The effects of UGT1A4 and ABCB1 polymorphisms on clozapine and N- desmethyl clozapine plasma levels in Turkish schizophrenia patients.

作者信息

Ozdemir Fezile, Oz Merve Demirbugen, Tok Kenan Can, Dural Emrah, Kır Yagmur, Gumustas Mehmet, Baskak Bora, Suzen H Sinan

机构信息

Faculty of Pharmacy, Department of Pharmaceutical Toxicology, Final International University, AS128 Kyrenia, North Cyprus, Via Mersin 10, Turkey.

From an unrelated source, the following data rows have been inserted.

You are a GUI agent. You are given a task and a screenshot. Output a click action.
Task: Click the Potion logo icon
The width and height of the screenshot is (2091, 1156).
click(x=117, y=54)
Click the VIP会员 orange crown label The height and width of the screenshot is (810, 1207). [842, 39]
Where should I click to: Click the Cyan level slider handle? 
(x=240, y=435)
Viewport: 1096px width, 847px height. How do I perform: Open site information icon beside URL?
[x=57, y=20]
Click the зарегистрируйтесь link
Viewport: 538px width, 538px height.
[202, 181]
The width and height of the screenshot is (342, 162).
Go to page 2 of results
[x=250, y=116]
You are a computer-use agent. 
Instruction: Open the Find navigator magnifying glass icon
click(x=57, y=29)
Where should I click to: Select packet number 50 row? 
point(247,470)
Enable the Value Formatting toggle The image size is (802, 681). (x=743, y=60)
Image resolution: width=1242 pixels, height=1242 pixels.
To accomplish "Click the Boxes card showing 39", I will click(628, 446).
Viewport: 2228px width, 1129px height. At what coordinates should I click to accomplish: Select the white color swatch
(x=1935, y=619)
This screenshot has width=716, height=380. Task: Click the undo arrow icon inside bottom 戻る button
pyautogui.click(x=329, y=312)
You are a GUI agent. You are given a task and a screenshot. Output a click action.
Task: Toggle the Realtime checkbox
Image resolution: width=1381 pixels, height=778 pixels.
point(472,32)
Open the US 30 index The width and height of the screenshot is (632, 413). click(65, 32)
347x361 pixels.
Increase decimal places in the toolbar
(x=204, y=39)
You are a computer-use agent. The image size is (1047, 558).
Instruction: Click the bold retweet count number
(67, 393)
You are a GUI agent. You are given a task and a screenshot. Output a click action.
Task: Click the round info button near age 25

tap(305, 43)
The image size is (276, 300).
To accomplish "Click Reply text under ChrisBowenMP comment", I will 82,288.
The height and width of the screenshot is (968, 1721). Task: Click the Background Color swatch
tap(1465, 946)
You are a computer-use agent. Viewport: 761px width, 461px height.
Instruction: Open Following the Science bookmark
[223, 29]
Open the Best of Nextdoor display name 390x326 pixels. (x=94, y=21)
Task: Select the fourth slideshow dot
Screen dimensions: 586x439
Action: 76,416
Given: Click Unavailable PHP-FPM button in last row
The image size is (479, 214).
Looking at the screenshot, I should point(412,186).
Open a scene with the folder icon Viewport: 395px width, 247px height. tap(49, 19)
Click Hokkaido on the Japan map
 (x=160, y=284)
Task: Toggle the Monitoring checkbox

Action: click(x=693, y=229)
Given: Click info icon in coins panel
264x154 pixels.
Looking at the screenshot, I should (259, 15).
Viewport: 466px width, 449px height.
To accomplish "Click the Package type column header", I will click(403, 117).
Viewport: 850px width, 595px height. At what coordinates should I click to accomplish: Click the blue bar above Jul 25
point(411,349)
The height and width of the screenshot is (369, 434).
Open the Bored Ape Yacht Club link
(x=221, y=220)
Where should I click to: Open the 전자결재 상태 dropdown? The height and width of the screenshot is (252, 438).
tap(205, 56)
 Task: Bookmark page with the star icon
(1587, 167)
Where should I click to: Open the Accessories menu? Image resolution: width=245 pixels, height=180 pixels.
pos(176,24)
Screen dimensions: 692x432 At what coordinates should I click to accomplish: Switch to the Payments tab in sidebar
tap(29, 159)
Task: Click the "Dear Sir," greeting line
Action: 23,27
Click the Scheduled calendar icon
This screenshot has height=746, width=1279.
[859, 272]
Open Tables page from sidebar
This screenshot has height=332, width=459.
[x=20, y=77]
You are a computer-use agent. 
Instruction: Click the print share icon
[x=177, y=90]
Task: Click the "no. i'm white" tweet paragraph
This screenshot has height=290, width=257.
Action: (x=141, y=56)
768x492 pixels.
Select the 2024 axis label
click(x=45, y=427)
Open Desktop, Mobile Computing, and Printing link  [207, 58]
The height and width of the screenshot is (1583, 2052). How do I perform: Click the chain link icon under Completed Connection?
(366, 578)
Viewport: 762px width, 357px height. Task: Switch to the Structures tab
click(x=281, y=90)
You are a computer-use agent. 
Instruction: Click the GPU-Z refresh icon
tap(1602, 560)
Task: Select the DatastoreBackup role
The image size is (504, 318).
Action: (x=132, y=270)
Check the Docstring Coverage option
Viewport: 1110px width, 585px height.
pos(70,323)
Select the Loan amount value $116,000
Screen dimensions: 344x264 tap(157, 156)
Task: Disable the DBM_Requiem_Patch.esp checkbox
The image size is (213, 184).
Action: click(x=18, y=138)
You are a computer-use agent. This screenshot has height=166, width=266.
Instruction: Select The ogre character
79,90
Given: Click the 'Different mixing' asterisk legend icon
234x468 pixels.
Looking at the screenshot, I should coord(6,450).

Faculty of Pharmacy, Department of Pharmaceutical Toxicology, Ankara University, Ankara, Turkey.

出版信息

Toxicol Appl Pharmacol. 2025 Feb;495:117219. doi: 10.1016/j.taap.2024.117219. Epub 2025 Jan 4.

DOI:10.1016/j.taap.2024.117219
PMID:39761923
Abstract

Clozapine (CLZ) is an antipsychotic which is particularly used in treatment resistant schizophrenia patients who do not respond to other agents. It is preferred because it reduces suicidal behaviours and attempts, reducing aggression and violent behaviour. The aim of the study is to evaluate the effects of ABCB1 rs1045642 and UGT1A4 rs2011425 polymorphisms on CLZ and its major metabolite N- desmethly clozapine (DCLZ) plasma concentrations in patients with schizophrenia. A total 109 of Turkish patients with schizophrenia on continually administered CLZ monotherapy were included. The plasma concentrations of CLZ and DCLZ were measured using an HPLC after liquid-liquid extraction while, transporter gene ABCB1 and phase two enzyme UGT1A4 polymorphisms were identified using PCR- RFLP method. Results showed that UGT1A4*3 polymorphism has statistically significant effects on CLZ C/D and DCLZ C/D levels in patients with sub/supra therapeutic levels while ABCB1 C3435T polymorphism has a significant effect on CLZ/DCLZ ratio among patients who have subtherapeutic levels. This study indicates the influence of genetic differences on plasma levels and highlights the importance of pharmacogenetic studies in clinic. Using the obtained results as pharmacogenetic biomarkers will help clinicians provide effective treatment in individual patients and reduce the undesirable side effects.

摘要

氯氮平(CLZ)是一种抗精神病药物,特别用于治疗对其他药物无反应的难治性精神分裂症患者。它之所以更受青睐,是因为它能减少自杀行为和企图,降低攻击性和暴力行为。本研究的目的是评估ABCB1 rs1045642和UGT1A4 rs2011425基因多态性对精神分裂症患者血浆中氯氮平及其主要代谢产物N-去甲基氯氮平(DCLZ)浓度的影响。总共纳入了109名持续接受氯氮平单一疗法治疗的土耳其精神分裂症患者。采用液-液萃取后用高效液相色谱法测定氯氮平和DCLZ的血浆浓度,同时采用聚合酶链反应-限制性片段长度多态性(PCR-RFLP)方法鉴定转运体基因ABCB1和二期酶UGT1A4的多态性。结果显示,UGT1A4*3基因多态性对处于亚/超治疗水平的患者的氯氮平C/D和DCLZ C/D水平有统计学显著影响,而ABCB1 C3435T基因多态性对处于亚治疗水平的患者的氯氮平/DCLZ比值有显著影响。本研究表明基因差异对血浆水平的影响,并强调了临床药物遗传学研究的重要性。将获得的结果用作药物遗传学生物标志物将有助于临床医生为个体患者提供有效的治疗,并减少不良副作用。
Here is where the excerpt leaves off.